The future belongs to those who believe in the beauty of their dreams. — Eleanor RooseveltImagine your ideal life. Close your eyes and let your imagination soar. What does the future hold that’s exciting and fulfilling for you? What difference do you long to make in your life, for your family or in the world? Visioning helps get to the heart of these questions and more. In moving toward your vision, mysteries begin to unfold and dreams come to life. As the first step in the process of creation and world-changing work, visioning unleashes passion and offers new possibilities. Visioning sets the stage for creative action for individuals, corporate teams and communities alike—establishing the blueprint for creating compelling personal, organizational and social change. One of the things that sets coaching apart from therapy is a focus on the future.
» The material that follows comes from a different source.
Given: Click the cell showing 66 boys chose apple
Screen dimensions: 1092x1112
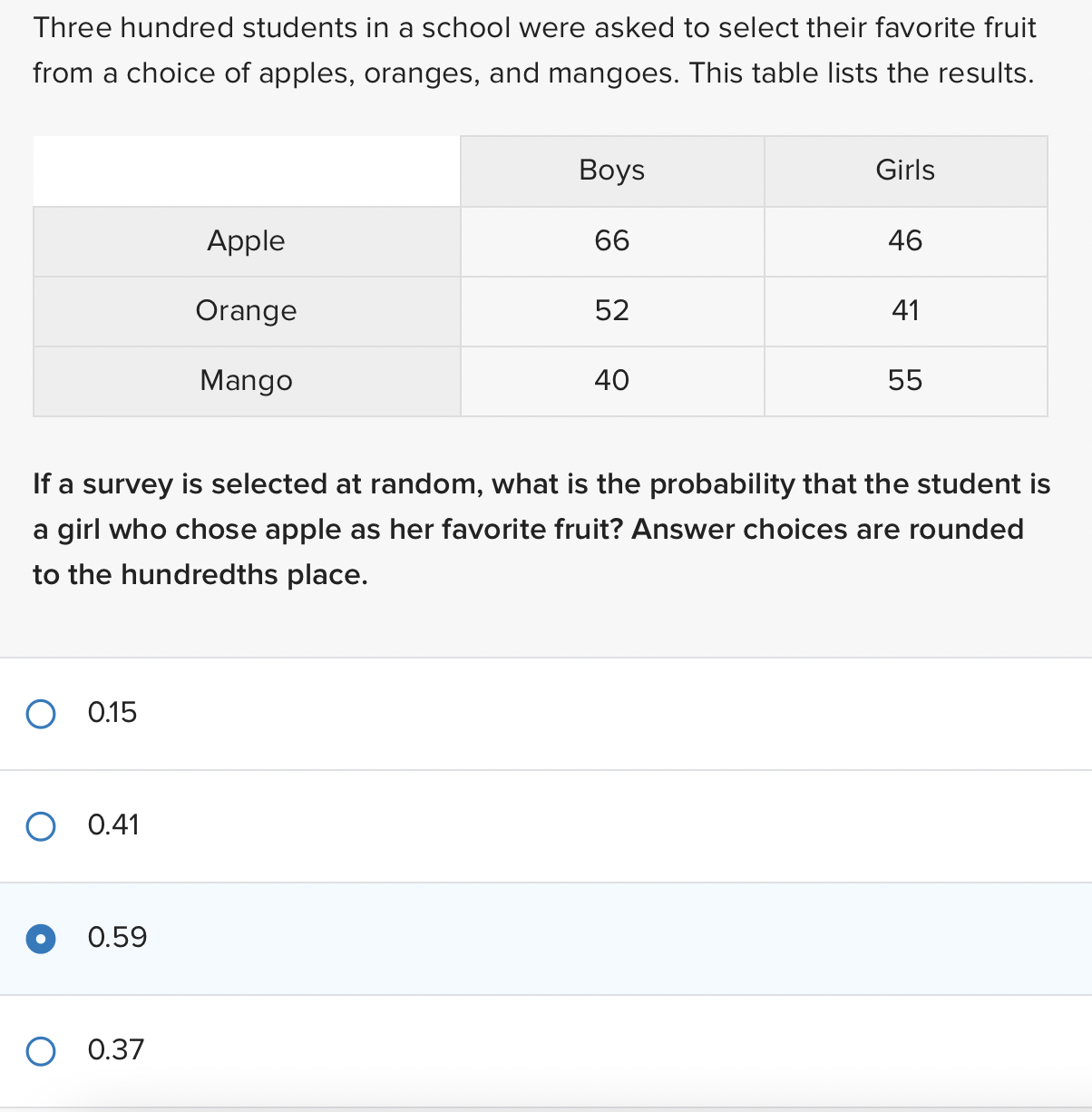Looking at the screenshot, I should tap(612, 241).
Visioning helps clients open to the expanse of possibilities and alignment with their core values. The process helps them connect with what’s waiting to be born and begin shaping their future. As the transformational self comes more clearly into view, both the coach and client sense the possibilities are truly limitless.

Vision work supports the mysterious coming together of desire: seen, felt or sensed. Born in the heart, vision comes alive through action. When vision grows out of an alignment with body, mind and spirit, it sustains us. Deeply rooted in individuals and communities, visions reflect what people long to bring into the world. Working toward the vision satisfies an inner urge for personal growth and contribution. For some, creating and working toward a vision is a way to honor justice and equity—leaving the world a better place for future generations. Vision can be cultivated. It is deep and profound. Simple and accessible. This chapter covers processes that lead us to our visions, and our visions to us.

Setting the Stage

Setting the stage involves seeing from a new perspective. We can prime the pump and fuel our creative juices using some of these suggestions:

Slow down. Meditation, yoga, deep breathing or long walks can calm the mind and support

presence, openness and receptivity to intuition and creative insights.
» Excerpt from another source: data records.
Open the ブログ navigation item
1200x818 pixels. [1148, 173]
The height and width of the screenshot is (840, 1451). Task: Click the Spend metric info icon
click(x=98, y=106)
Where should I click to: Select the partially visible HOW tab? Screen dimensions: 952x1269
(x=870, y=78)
Explore edges. Dramatic events and powerful emotions can generate dynamic visions. What brings out anger? Tears? Joy? We can explore what we find on the edges of those emotions as a source for vision.

Stir. Look outside the comfort zone. Ideas often arise out of necessity, not just desire. Many of us avoid taking risks. We can stir things up and see what arises when we take a departure from daily habits, our long-time friends, our social status or our habits. Step outside our psychological comfort zone, and we can find new vistas.
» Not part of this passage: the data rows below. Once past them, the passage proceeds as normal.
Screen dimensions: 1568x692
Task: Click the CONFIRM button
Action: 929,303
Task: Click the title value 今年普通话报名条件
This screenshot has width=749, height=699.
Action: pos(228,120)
Change. Consider making profound changes in our way of being, or how we live as inspiration for powerful visions. Change can feel difficult—especially if it can lead to instability or crisis. However, choosing change can be an opportunity for learning and seeing things in a new way—and can pave the way for creating a vision of what more may be possible.

Break the rules. We all have habitual ways that we get our ideas and make our plans. When those are not working, we can change it. For example, if we usually make a list of possibilities, try thinking without pen and paper. If we like to do things by the book, we can break the rules and see what opens up. We’re not suggesting breaking rules that could result in danger, bullying, violence, expulsion, getting fired or incarcerated. We break the rules with a purpose: to try new ways of doing things or seeing the world differently.

Play. Sometimes we’re trying so hard to create a vision that our ideas are afraid to come out into the light. The conscious mind, especially when it’s working full bore, can be an intimidating force. Play can give the delicate, ephemeral wisps of imagination a chance to make their acquaintance. Many of us have lost the habit of play, but we can set aside time for play and humor, and let go of expectations. We can allow play to be random, or unstructured, and can connect with our inner child who still knows how. We don’t have to worry about whether we’re “doing it right.” The playful part of us will guide us if we are willing to follow.

Retreat. Consider a change in venue—a place free of distractions. Magical things can happen in the heart and mind when the body leaves its customary domain. When planning a retreat or helping a client plan one, it’s helpful to set a clear intention and be open to what might be revealed.

As we look at the lives of visionaries, we see qualities that we all have in some measure. We can use the visionaries as role models. How can we use these qualities in developing our own vision for our coaching?


Are inherently curious

Convey a clear sense of passion

Explore their own nature unceasingly

Have the courage to dream

Open to the mystery

Expand the sense of possibility

Engage others in their vision

Excerpt from Coaching for Transformation by Lasley, Kellogg, Michaels and Brown. 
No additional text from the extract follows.